> **RECORDED INFORMATION**
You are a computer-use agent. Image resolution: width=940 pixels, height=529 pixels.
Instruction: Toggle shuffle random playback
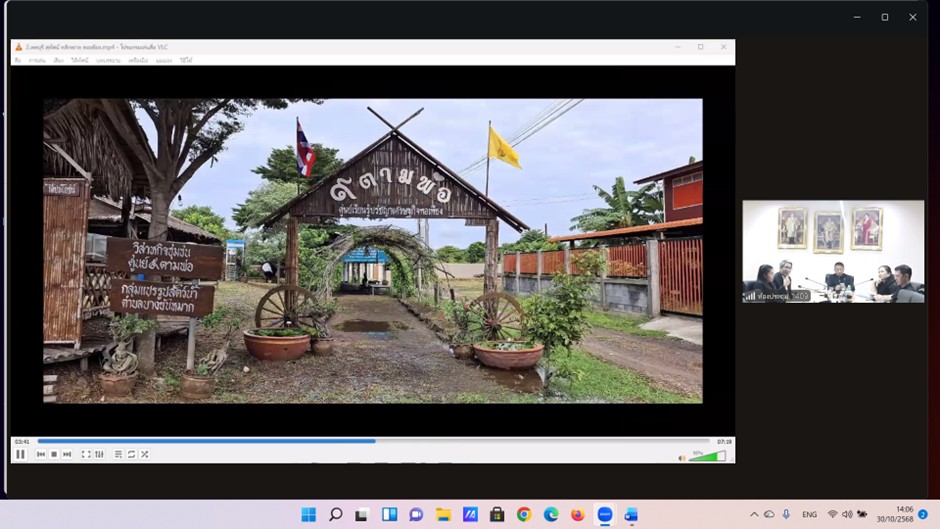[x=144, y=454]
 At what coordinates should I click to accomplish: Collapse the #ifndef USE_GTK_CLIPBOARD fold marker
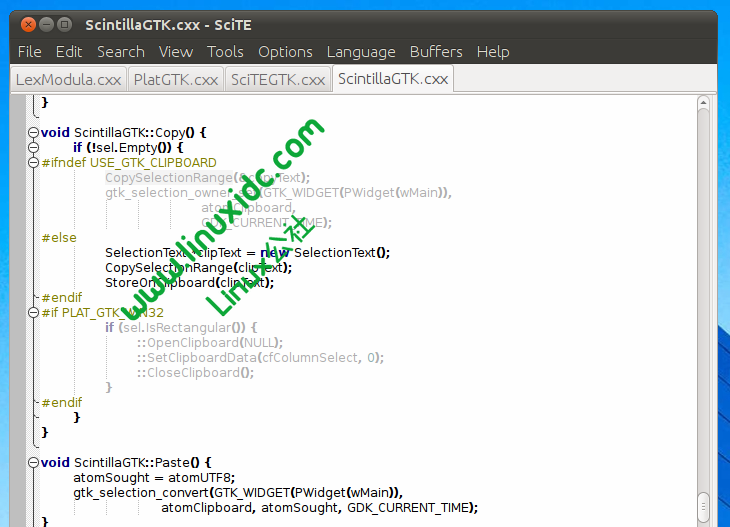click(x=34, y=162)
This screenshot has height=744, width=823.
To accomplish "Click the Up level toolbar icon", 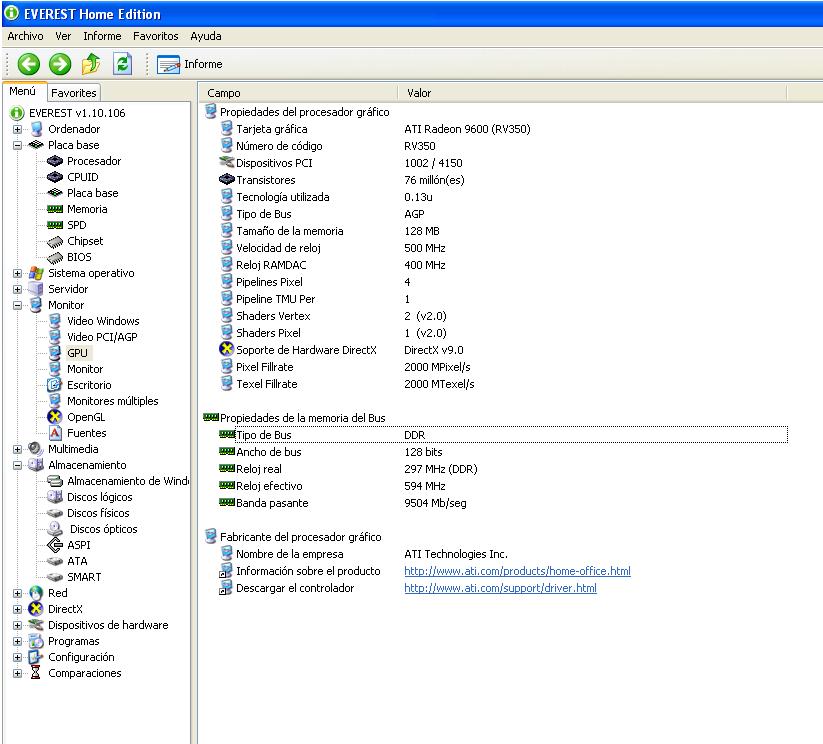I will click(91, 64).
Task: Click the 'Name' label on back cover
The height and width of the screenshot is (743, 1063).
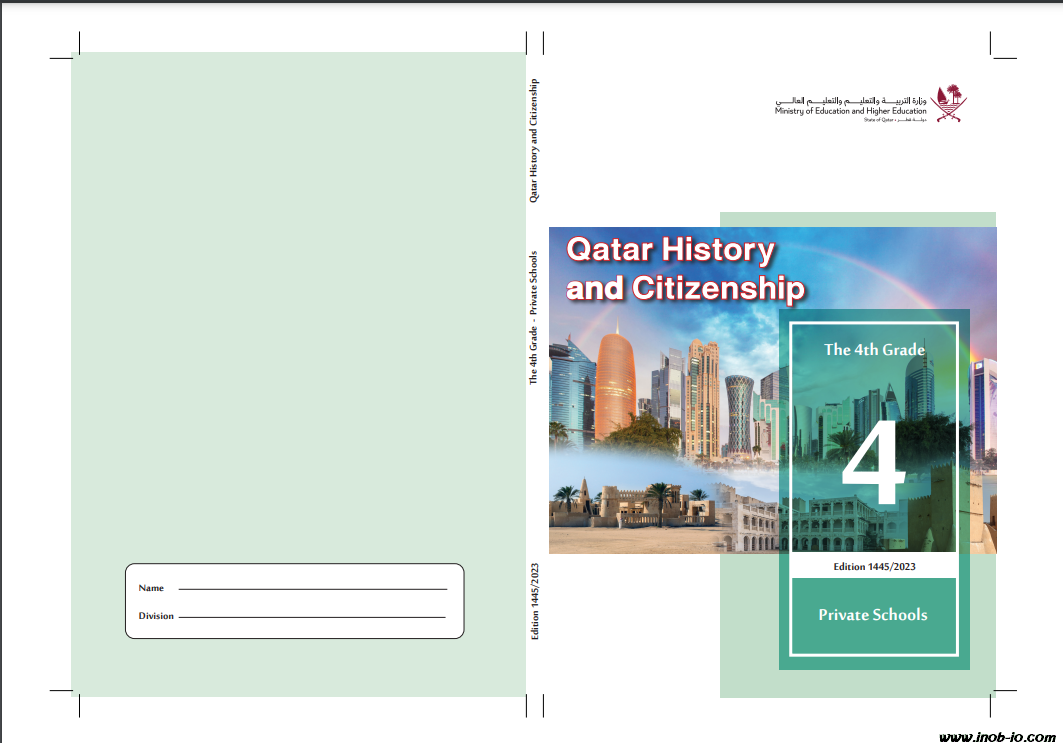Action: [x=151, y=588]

==

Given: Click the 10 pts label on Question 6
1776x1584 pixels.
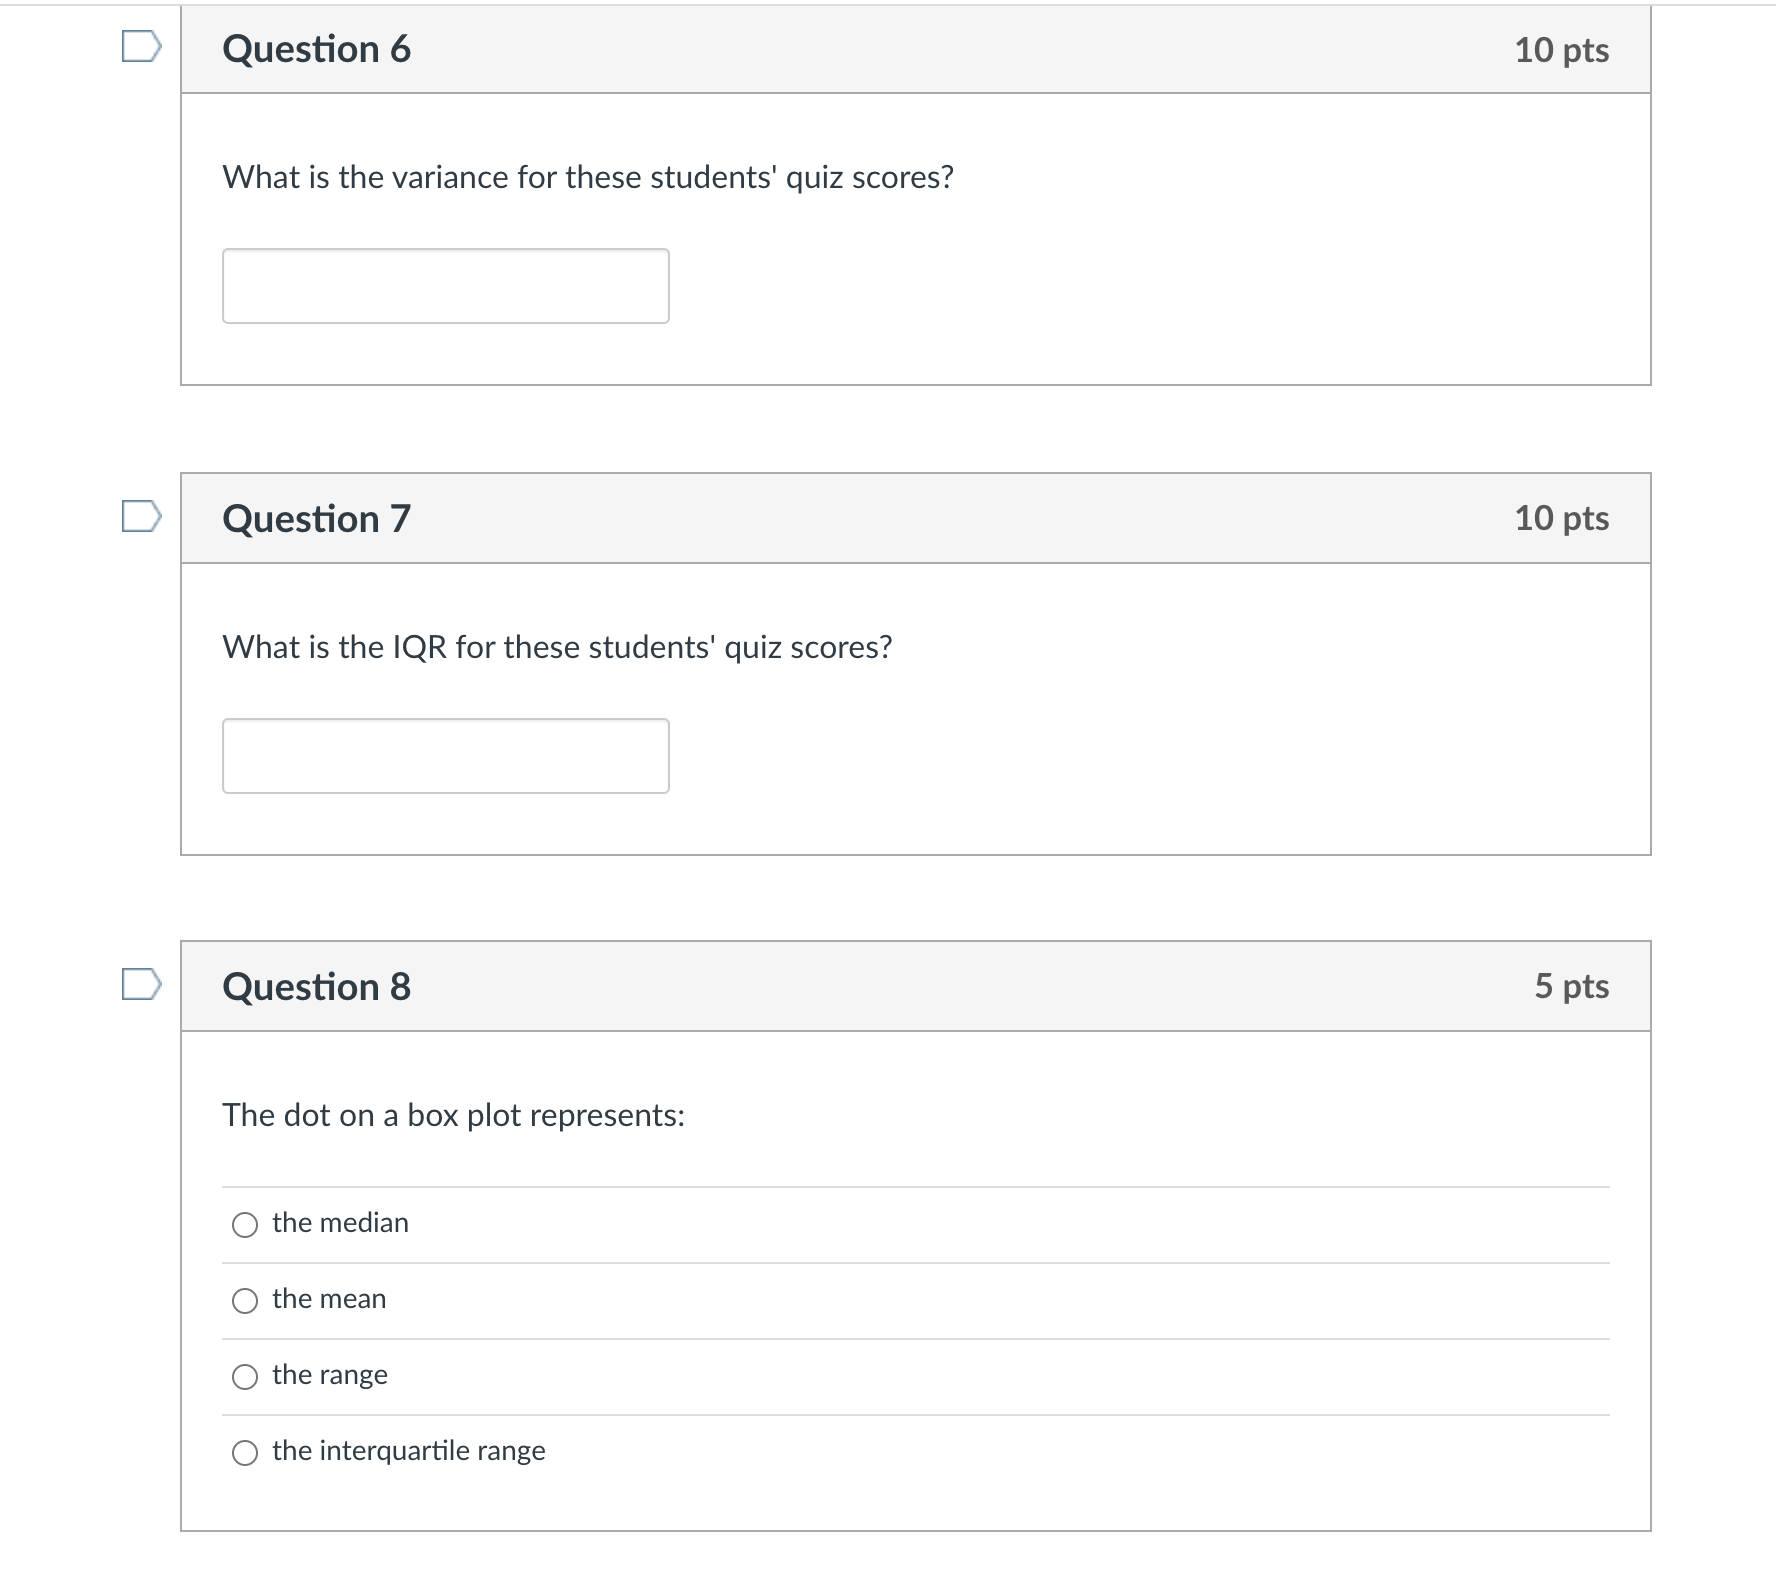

---

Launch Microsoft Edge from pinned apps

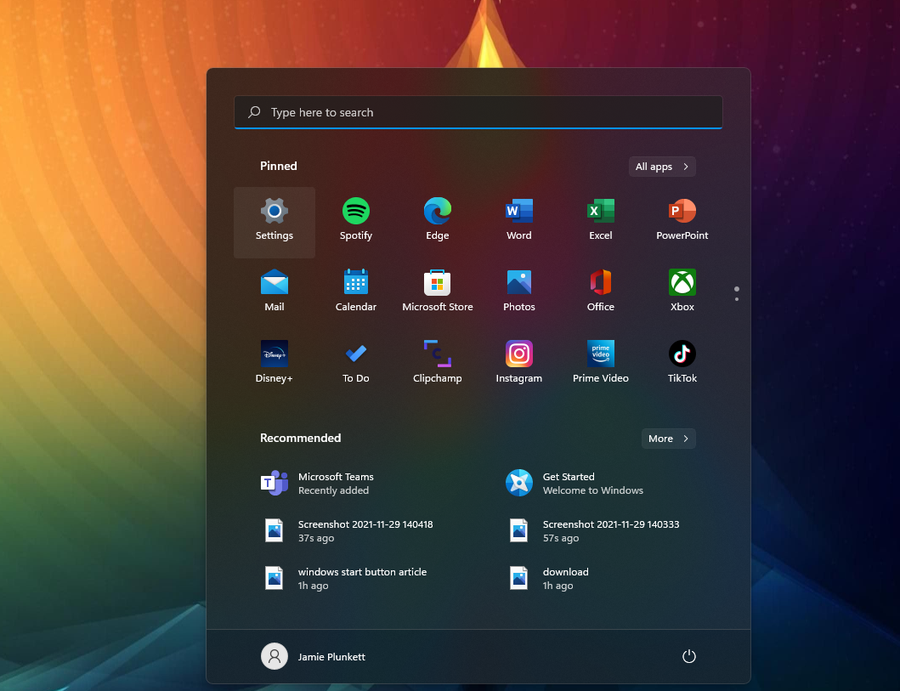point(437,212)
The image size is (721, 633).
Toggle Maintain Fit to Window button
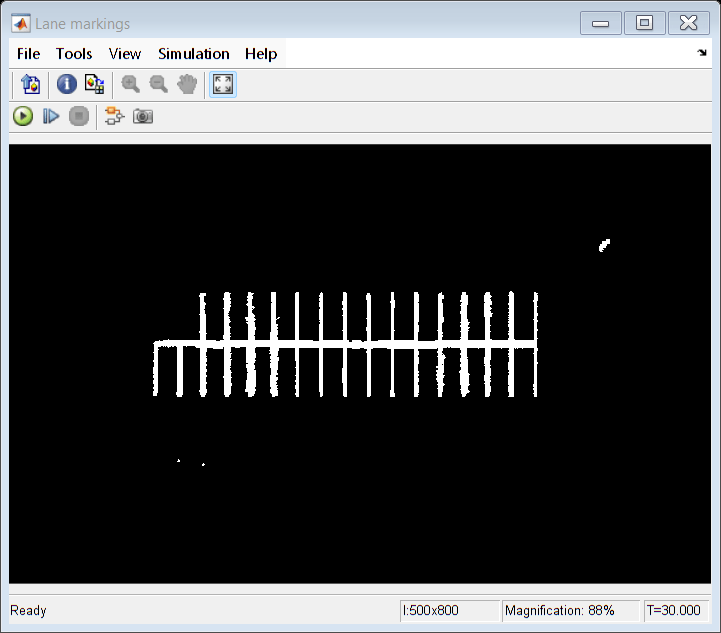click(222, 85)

> **WHAT IS REQUIRED**
Gather up every line in the data above that contains the word "pixels", copying each one.

> **SOLUTION FOR THIS PROBLEM**
You are a computer-use agent. Image resolution: width=940 pixels, height=529 pixels.
1776x1584 pixels.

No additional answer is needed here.